Eight years ago a small group of determined McLaughlin residents decided they wanted to make their neighborhood better by turning a small park into a community meeting place.

These residents dreamed, planned, and fund-raised, but it was not until the neighborhood development organization, Community enCompass, received a $44,000  from the Michigan State Housing Development Authority (MSHDA) that the plans could be fully realized.

Now, among other improvements, the small, well-groomed park has a lovely pavilion with a bright blue roof for the enjoyment of the neighbors.

“This is really a community story,” says Kimi George, Rehab Specialist and Special Projects Manager for Community enCompass, which has any number of projects that benefit community members, including a youth camp and affordable housing through its Bethany Housing.

“Community members are the ones who approached the city about the park in the first place.
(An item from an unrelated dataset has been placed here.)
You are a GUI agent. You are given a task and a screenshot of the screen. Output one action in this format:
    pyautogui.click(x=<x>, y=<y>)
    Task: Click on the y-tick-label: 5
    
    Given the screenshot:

Neighbors maintain the park, and they came up with this plan for the pavilion eight years ago. They didn’t just forget about it, they stuck with it.”
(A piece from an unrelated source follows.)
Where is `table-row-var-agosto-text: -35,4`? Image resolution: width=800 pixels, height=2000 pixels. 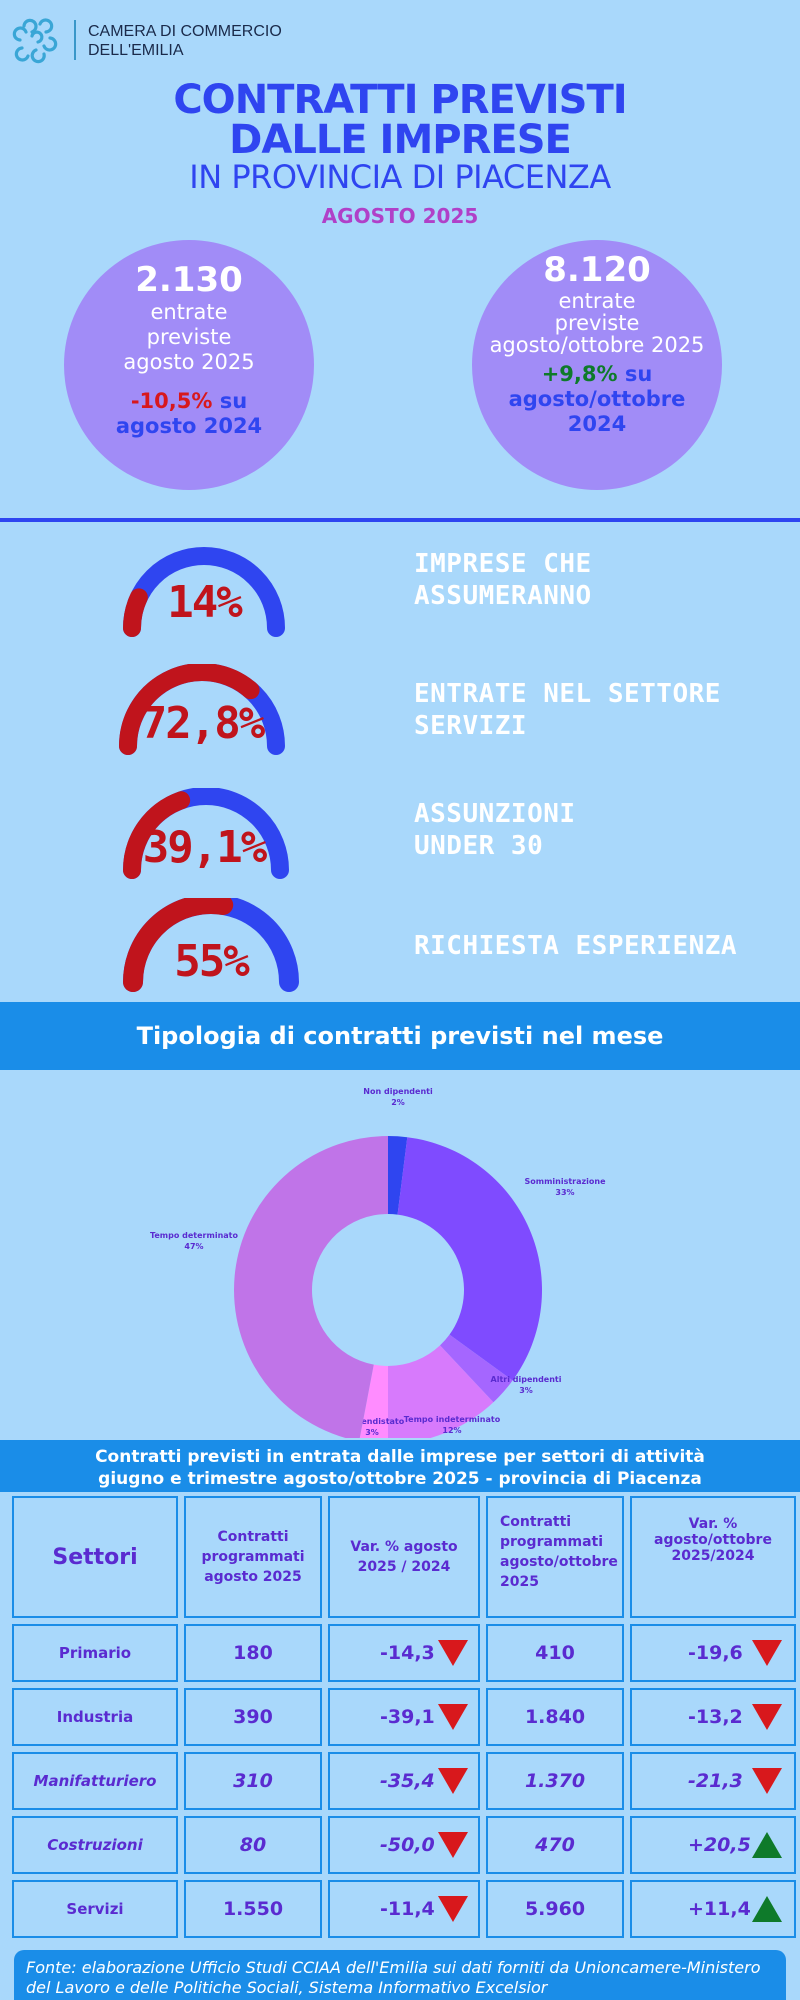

According to Tonya Young, the Neighborhood Enhancement Program Team Manager at MSHDA, NEP was started in 2016 after the state asked neighborhood development groups what they wanted to fund. Money must go to housing enhancements; neighborhood beautification; and/or public amenity enhancements. Priority is given where there are engaged residents.

“What that means is that we want to assist neighborhoods where there is something actually going on,” Young said. “We’re prioritizing making noticeable change happen.”

In addition to the park, McLaughlin will help three senior citizens make housing improvements. The City of Grand Haven also received an NEP grant for housing improvements.

As far as the use of the funds, George says, “We got quite a lot out of it; we really stretched that money.” The price tag for a steel pavilion increased a lot from the time the neighbors first started planning, so they changed to a wooden pavilion and received labor help from the City of Muskegon. They were therefore able to afford a new shed and two concrete pads for picnic tables.

In addition, The Rotary Club and the West Michigan Symphony Orchestra helped install “Wee Notes”?­– two units similar to a xylophone and one taller unit like organ pipes – near the existing playground equipment.

MSHDA has also given McLaughlin a pilot MOD grant to create modular housing that will expand Bethany Housing’s capacity to supply affordable homes.